Given text:
------------------------------------------------

Thursday, June 20, 2013

Somewhere Out There

Today, in a rare early return to the city, I visited the subway lost and found, a small room behind a door marked "Lost Property Unit" on the lower level of a subway station.

Behind that mysterious door, in that tiny room (that, I'm sure, leads to a much larger room if you work there), there are four, yes four, computers on which visitors to Lost Property fill out a form describing the property they've lost on a train or bus. For me, it was my cell phone, a more than five year old flip jobby that no one could possibly want, full of pictures of my kids that I'd really like to have back.

So, despite the fact that I figure my phone has evaporated into the New York City air, I needed to leave no stone unturned. So, "Lost Property Unit" it was.

During the time I was there, I saw a woman get back a wallet complete with the seven dollars and two cents inside. I saw a woman who left her tablet on a bus come in because the Lost Property folks had emailed her and every contact on the tablet to say they'd found it. And I saw a man who'd lost a briefcase full of papers leave empty-handed. As for me, I left empty-handed as well (except for the claim form I was told I could use to follow up in a few days, which perhaps I'll do).

The point is, behind this door, little miracles must happen every day. Perhaps not for me, but for hundreds of other people who also might assume their stuff has evaporated, then walk out of that room having it back.

I don't think I'll end up getting my phone back--I've resigned myself to reconstructing both my contacts and my memory of the mediocre quality (but highly sentimental) photos I took over more than five years. I was just glad to see today that for some people, what is lost actually can be found.

Wednesday, June 19, 2013

Ready For My Closeup

Today, as a part of the More Show's Daytime Emmy wrap-up, my fellow editor and I were interviewed about winning the editing Emmy last Friday. Each of us dressed for the occasion (not formal, just a few steps up from "edit room casual.") And each of us brought one of our previous Emmys, large, heavy things, which accompanied us on the NYC to Stamford train ride.

------------------------------------------------

Dataset records:

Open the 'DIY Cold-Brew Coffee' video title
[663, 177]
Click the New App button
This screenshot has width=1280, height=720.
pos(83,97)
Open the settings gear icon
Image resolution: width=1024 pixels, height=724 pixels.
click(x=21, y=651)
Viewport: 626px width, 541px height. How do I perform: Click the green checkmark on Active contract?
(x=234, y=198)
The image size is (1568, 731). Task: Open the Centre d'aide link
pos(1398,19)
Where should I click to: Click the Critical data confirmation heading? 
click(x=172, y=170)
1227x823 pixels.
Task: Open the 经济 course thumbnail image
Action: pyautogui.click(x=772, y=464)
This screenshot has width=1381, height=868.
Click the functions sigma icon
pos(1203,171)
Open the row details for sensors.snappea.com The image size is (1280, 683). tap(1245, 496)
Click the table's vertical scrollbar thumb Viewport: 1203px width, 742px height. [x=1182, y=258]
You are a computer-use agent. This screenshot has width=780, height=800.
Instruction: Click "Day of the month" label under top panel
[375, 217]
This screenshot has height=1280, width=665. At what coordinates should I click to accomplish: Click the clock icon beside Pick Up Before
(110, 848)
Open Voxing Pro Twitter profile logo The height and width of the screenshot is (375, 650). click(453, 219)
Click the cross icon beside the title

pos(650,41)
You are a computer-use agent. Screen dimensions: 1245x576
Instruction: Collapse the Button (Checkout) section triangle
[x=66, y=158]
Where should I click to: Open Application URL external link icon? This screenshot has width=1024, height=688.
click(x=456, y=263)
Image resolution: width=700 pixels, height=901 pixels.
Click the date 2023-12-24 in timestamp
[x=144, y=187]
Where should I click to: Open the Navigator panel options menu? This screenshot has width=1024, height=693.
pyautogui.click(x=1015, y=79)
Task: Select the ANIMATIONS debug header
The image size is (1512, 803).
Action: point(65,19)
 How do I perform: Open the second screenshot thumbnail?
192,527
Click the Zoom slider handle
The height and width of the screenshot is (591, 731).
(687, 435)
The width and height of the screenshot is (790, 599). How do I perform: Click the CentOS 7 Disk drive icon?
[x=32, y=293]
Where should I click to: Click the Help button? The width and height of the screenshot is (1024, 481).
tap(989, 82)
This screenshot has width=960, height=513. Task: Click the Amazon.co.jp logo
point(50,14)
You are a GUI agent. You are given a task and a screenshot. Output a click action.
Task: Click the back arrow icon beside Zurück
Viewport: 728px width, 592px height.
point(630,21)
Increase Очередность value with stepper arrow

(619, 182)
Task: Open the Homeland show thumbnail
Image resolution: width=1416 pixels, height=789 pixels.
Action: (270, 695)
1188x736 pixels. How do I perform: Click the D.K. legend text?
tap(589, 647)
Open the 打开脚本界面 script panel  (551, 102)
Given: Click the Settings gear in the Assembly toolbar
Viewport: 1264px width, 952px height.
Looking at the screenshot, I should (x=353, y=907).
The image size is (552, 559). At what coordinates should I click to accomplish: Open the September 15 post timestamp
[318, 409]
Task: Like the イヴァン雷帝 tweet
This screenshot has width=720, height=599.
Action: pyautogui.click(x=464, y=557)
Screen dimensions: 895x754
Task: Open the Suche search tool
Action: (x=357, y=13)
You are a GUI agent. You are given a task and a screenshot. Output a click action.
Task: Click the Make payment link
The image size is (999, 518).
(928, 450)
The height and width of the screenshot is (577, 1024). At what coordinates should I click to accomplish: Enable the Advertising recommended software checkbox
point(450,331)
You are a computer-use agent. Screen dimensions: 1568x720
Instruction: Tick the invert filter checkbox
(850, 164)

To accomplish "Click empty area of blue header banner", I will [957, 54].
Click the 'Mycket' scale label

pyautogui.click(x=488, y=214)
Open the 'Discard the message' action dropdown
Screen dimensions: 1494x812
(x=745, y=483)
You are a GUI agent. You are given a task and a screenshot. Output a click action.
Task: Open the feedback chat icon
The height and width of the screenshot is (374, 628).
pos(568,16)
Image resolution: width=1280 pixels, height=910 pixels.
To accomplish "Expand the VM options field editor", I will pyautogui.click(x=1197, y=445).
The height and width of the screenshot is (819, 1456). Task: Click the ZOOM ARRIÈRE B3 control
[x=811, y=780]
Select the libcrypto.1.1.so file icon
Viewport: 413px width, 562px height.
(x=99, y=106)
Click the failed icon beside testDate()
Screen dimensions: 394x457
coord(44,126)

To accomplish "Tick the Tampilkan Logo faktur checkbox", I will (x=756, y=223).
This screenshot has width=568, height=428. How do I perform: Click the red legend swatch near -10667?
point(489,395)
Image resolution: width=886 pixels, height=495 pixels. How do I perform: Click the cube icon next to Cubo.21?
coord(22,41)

------------------------------------------------

Exercise set:
- A) List every item that the lost-and-found post in the blog excerpt says someone lost on a train or bus.
- B) Recast the entries as a numbered list without blank lines. Begin at the line that has "Open the 打开脚本界面" and stop after the line that has "will [957, 54].".

Results of the tasks:
- A)
- A cell phone (a flip phone more than five years old)
- A wallet
- A tablet
- A briefcase full of papers

- B)
1. Open the 打开脚本界面 script panel  (551, 102)
2. Given: Click the Settings gear in the Assembly toolbar
3. Viewport: 1264px width, 952px height.
4. Looking at the screenshot, I should (x=353, y=907).
5. The image size is (552, 559). At what coordinates should I click to accomplish: Open the September 15 post timestamp
6. [318, 409]
7. Task: Like the イヴァン雷帝 tweet
8. This screenshot has width=720, height=599.
9. Action: pyautogui.click(x=464, y=557)
10. Screen dimensions: 895x754
11. Task: Open the Suche search tool
12. Action: (x=357, y=13)
13. You are a GUI agent. You are given a task and a screenshot. Output a click action.
14. Task: Click the Make payment link
15. The image size is (999, 518).
16. (928, 450)
17. The height and width of the screenshot is (577, 1024). At what coordinates should I click to accomplish: Enable the Advertising recommended software checkbox
18. point(450,331)
19. You are a computer-use agent. Screen dimensions: 1568x720
20. Instruction: Tick the invert filter checkbox
21. (850, 164)
22. To accomplish "Click empty area of blue header banner", I will [957, 54].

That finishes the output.